PROBLEM STATEMENT: Reproduce every record below exactly, without the pictures.

DATA SHOWN:
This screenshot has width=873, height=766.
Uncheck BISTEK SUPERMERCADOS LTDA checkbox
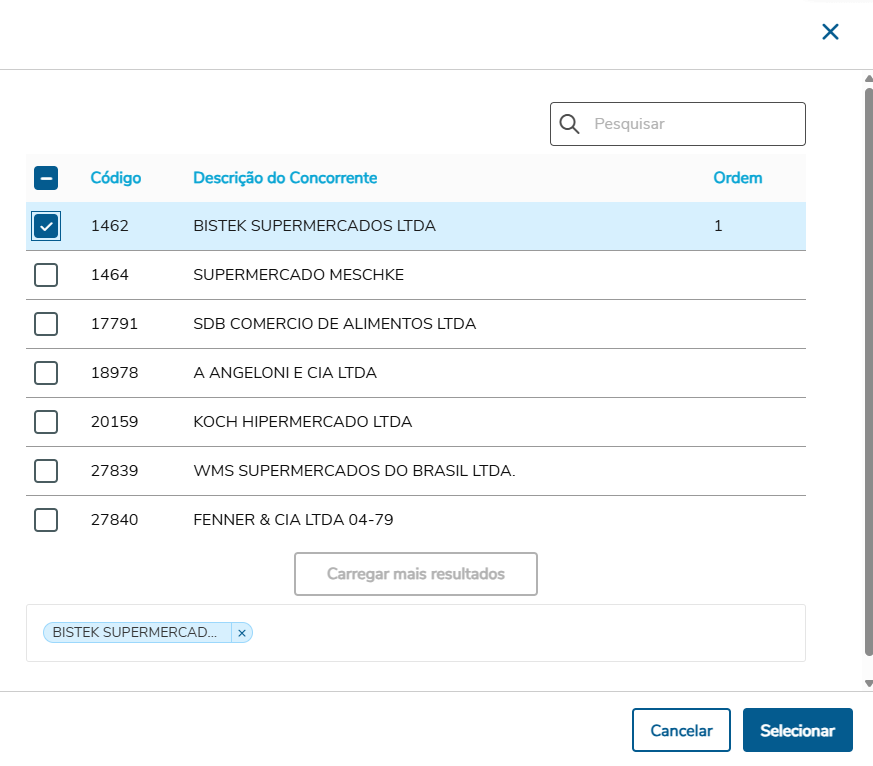point(46,226)
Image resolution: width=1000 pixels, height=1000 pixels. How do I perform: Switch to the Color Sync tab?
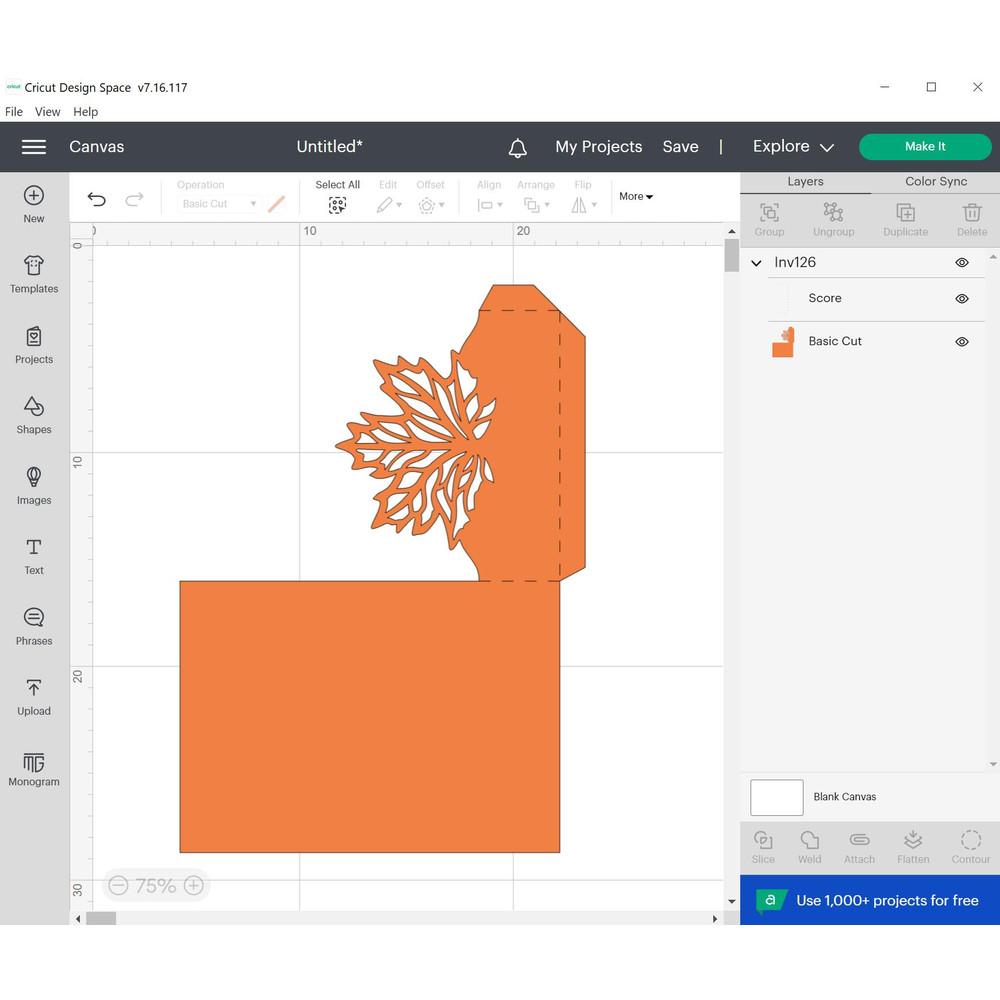pyautogui.click(x=935, y=182)
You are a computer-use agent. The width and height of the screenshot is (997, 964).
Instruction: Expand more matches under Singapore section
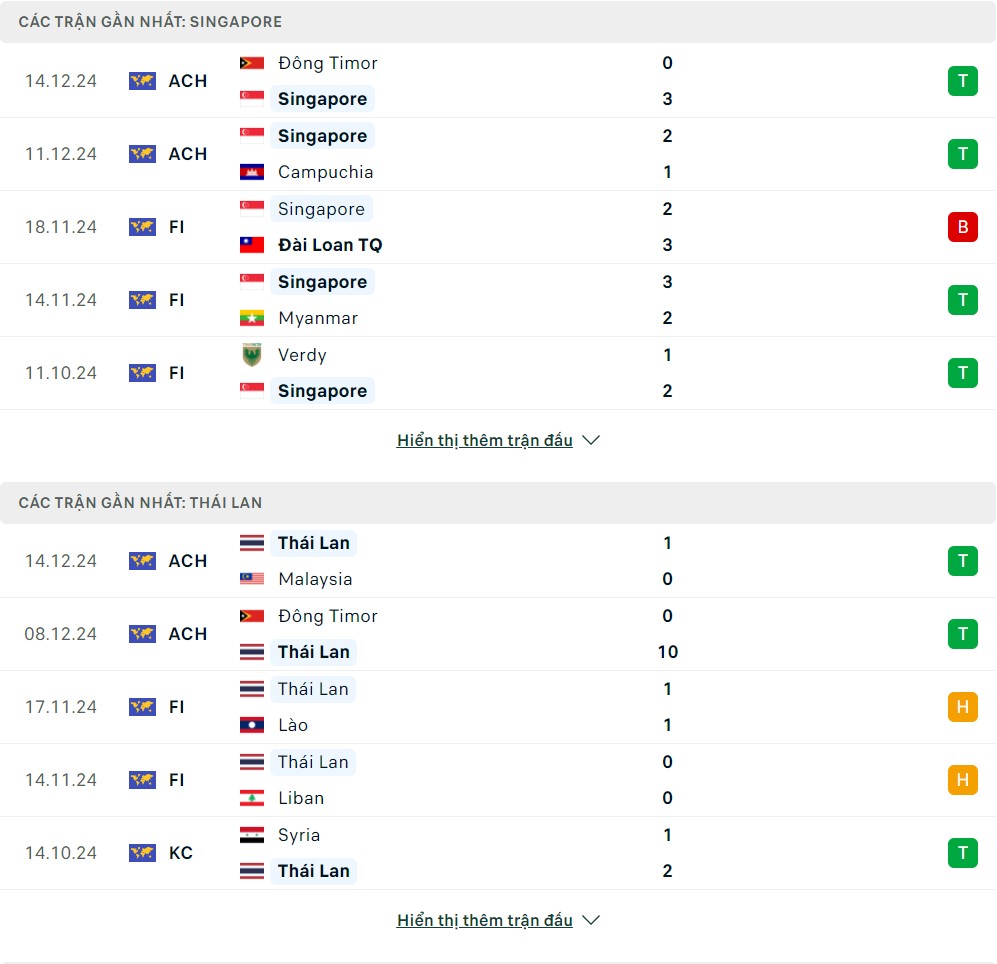(x=497, y=440)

ANSWER FOR THE TASK:
This screenshot has width=873, height=766.
Uncheck BISTEK SUPERMERCADOS LTDA checkbox
point(46,226)
Image resolution: width=1000 pixels, height=1000 pixels. How do I perform: Switch to the Color Sync tab?
pyautogui.click(x=935, y=182)
You are a computer-use agent. The width and height of the screenshot is (997, 964).
Instruction: Expand more matches under Singapore section
(x=497, y=440)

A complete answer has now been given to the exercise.